Bucket of Blood Saloon - The Bucket of Blood Saloon was built in 1876, when the town was rebuilding after the great fire of 1875. Nearly a thousand structures had been destroyed by that fire. The saloon was little more than the size of a one car garage. The Boston Saloon was located behind and under the Bucket of Blood. It was accessed via some stairs and this was only discovered and excavated in 1997.

The McBride family bought the Bucket of Blood in 1931 and has owned it since then. Prohibition had just been repealed and the Great Depression was getting under way. Versal McBride expanded the bar from the small 12 stool bar it started as to the tourist attraction it is today. The bar passed onto his son Donald who was very active in the town and helped establish the early form of the Chamber of Commerce. He also helped organize Bonanza Days, which was a three-day celebration that brought the stars of the television show Bonanza into Virginia City. In 1998, the saloon passed on to Donald's sons.

Don hasn't completely let go of the saloon in the afterlife. He passed away in 2006 and many believe that his ghost haunts the establishment.

Mackay Mansion - The Mackay Mansion is a three story Victorian mansion built in 1859 by a young mine superintendent named George Hearst. It is built in the Italianate style. He used it as a home and the mining office. Hearst had invested $400 in the Comstock mines and he made a fortune. He eventually left Virginia City as a millionaire. The mansion was then bought by John Mackay and is named for him. The mansion has always been owned and occupied. There is a beautiful hand-carved staircase which leads down to the living room, kitchen and parlor.

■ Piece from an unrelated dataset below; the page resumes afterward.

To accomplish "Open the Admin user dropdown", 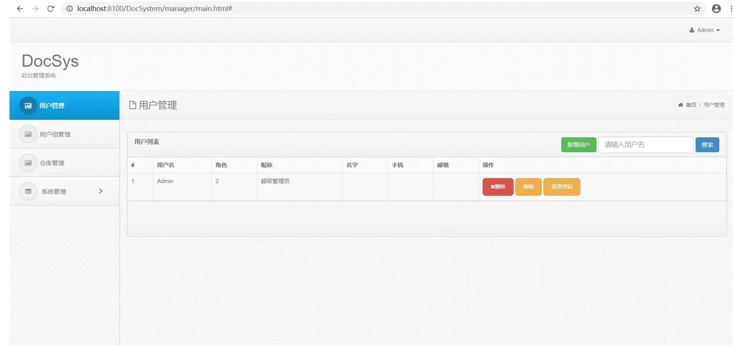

The mansion is full of spirits. Four distinct ones that have been reported are:

A Little Girl Dressed in White:  This entity has appeared to many whom have slept in these bedrooms.  Johnny Depp saw this apparition while staying here during his filming of “Dead Man.”

An Elderly Female:  She appears to float around and “linger” in favorite spots on the 2nd floor.  Perhaps she is a former lady of the house?

A Former Colonel:  This apparition chooses to sit in the kitchen as his favorite way to pass the time. Long after his death, his presence remains, and has been felt by many psychics.

A Focused, Conscientious Woman:  This apparition (possibly a servant) seems to keep herself busy, making never-ending trips up and down the staircase ... in a vain attempt to complete her chores?

Virginia City is an old city with a violent history. We've heard now several first hand accounts of haunting experiences in this city. Are these locations harboring spirits from the past? Is Virginia City haunted? That is for you to decide!